While the question has not been raised here it is important to keep in mind the fact that the right to tax depends upon the valuation and assessment of a definite estate in land. If there is no land there is nothing to tax, and this principle applies as well to minerals as to surface. Because there may be a reservation of oil and gas by the grantor of the surface, or there may be an express grant of all the oil and gas underlying one or several tracts of land, it does not follow that in point of fact there is any such estate in existence. When the assessor goes upon the land it is his duty to make a valuation upon information or knowledge which will furnish some definite fixed basis of valuation. A mere naked reservation of oil and gas in a deed without any other facts to base a valuation upon is not sufficient to warrant the assessment of taxes.
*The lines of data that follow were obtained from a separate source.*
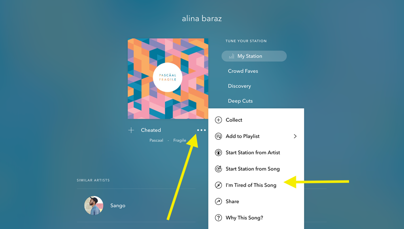The image size is (404, 229).
Task: Expand the Add to Playlist submenu chevron
Action: [295, 136]
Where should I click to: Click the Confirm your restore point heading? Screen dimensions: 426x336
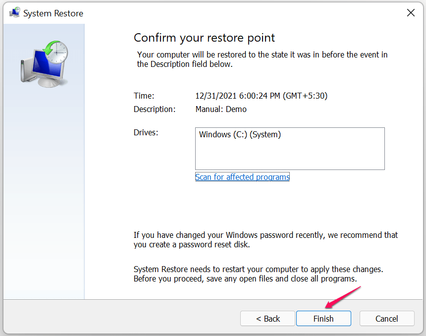click(204, 38)
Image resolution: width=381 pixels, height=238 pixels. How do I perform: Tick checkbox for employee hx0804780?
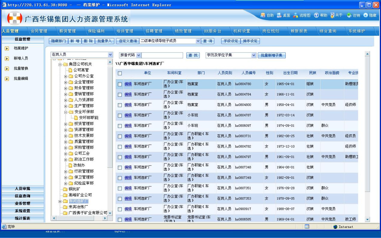pos(120,84)
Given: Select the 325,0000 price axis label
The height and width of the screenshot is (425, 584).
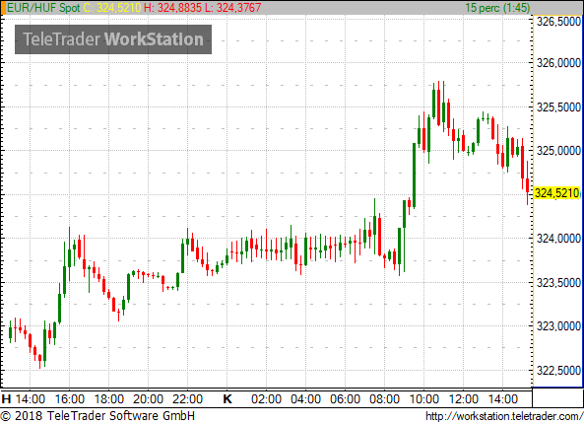Looking at the screenshot, I should (558, 151).
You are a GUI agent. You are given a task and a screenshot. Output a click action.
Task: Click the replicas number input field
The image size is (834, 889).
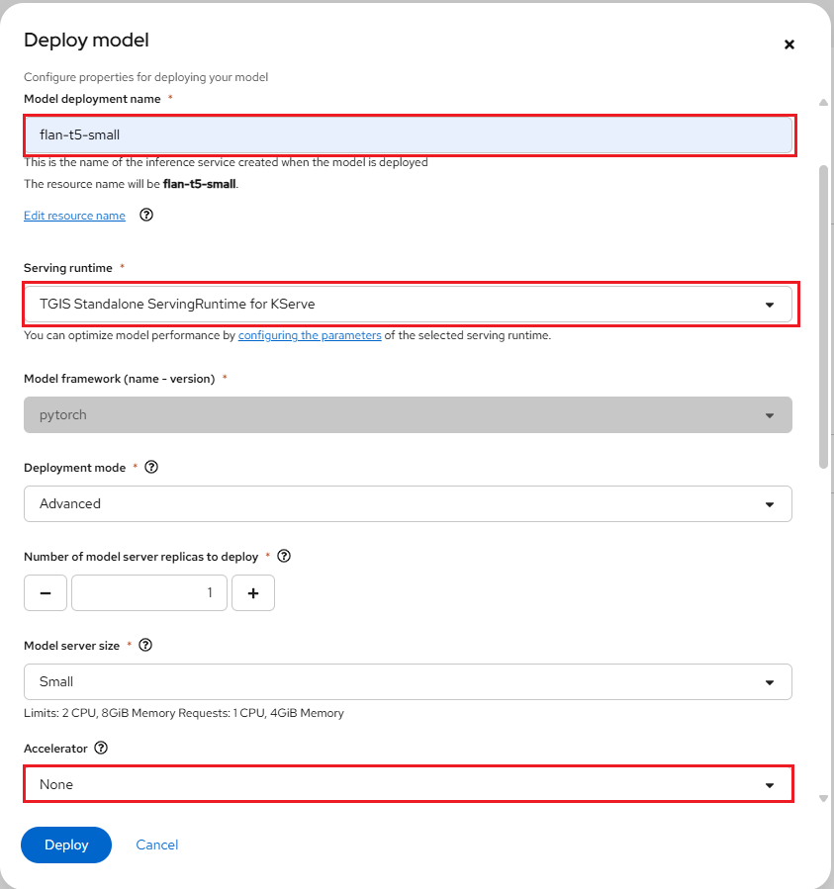click(148, 592)

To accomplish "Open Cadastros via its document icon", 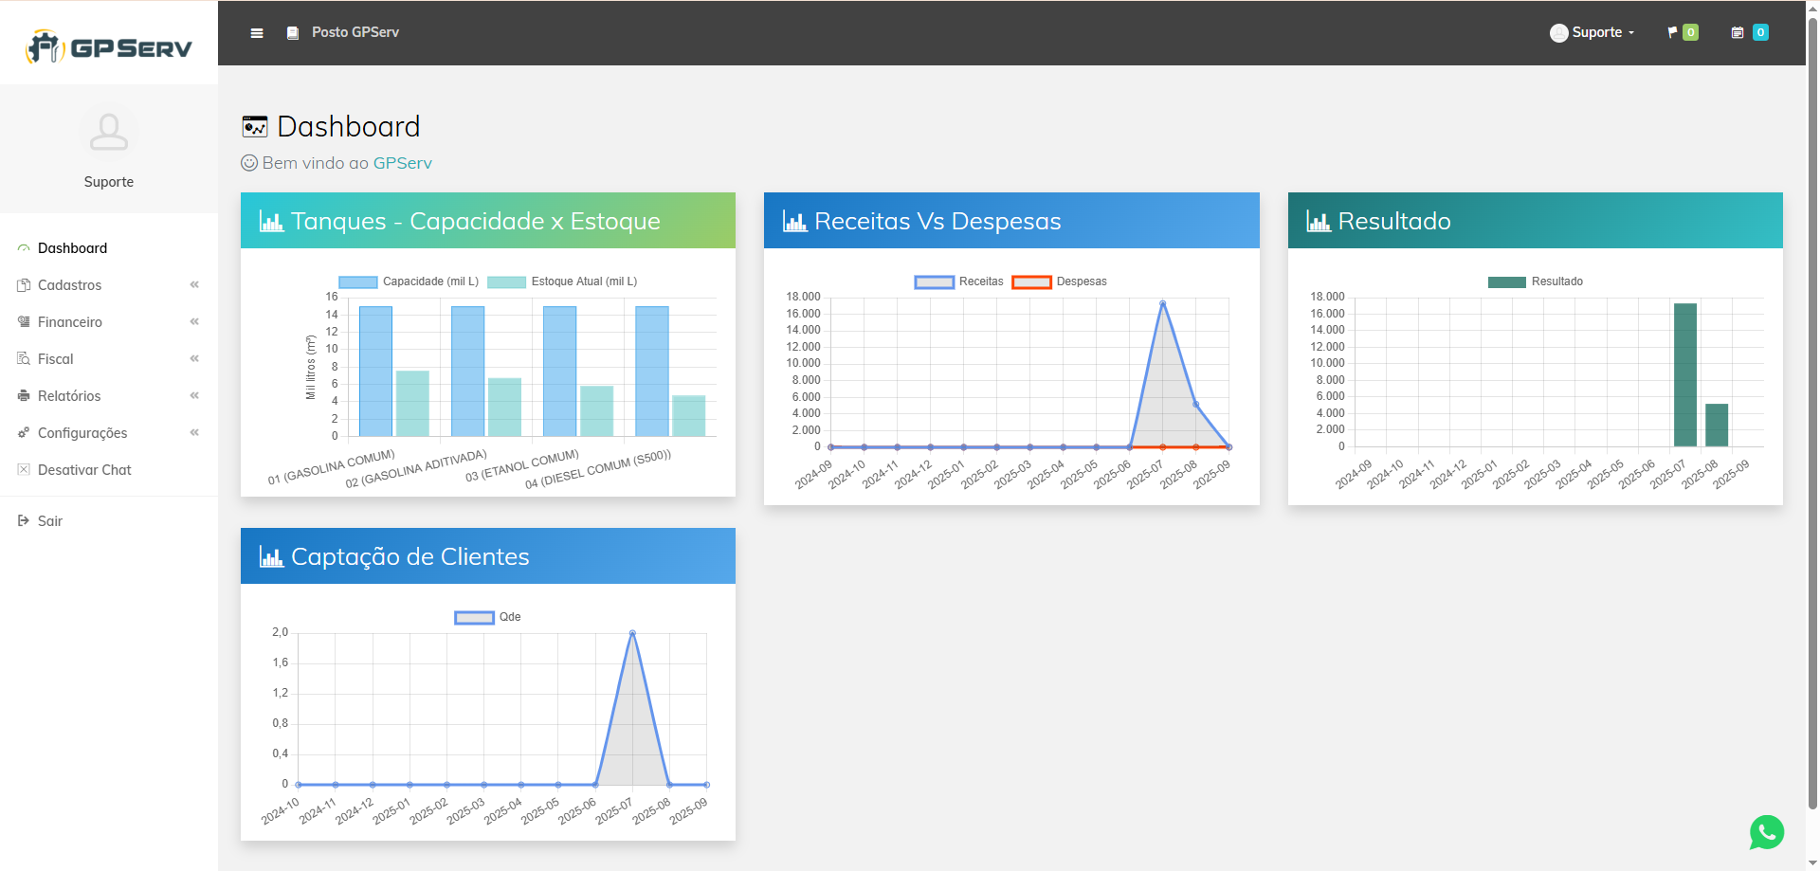I will point(23,284).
Development in the neighborhood, sales of oil or gas lands in close enough proximity to add value, or any other element of value which may form a basis of valua*434tion may be taken into consideration by the assessor or other taxing authorities, but it should always be borne in mind that real estate is the thing being dealt with and ) that oil and gas are considered real estate and if there be \ no oil and gas then there is no real estate to be taxed.
Decree affirmed at the cost of appellant.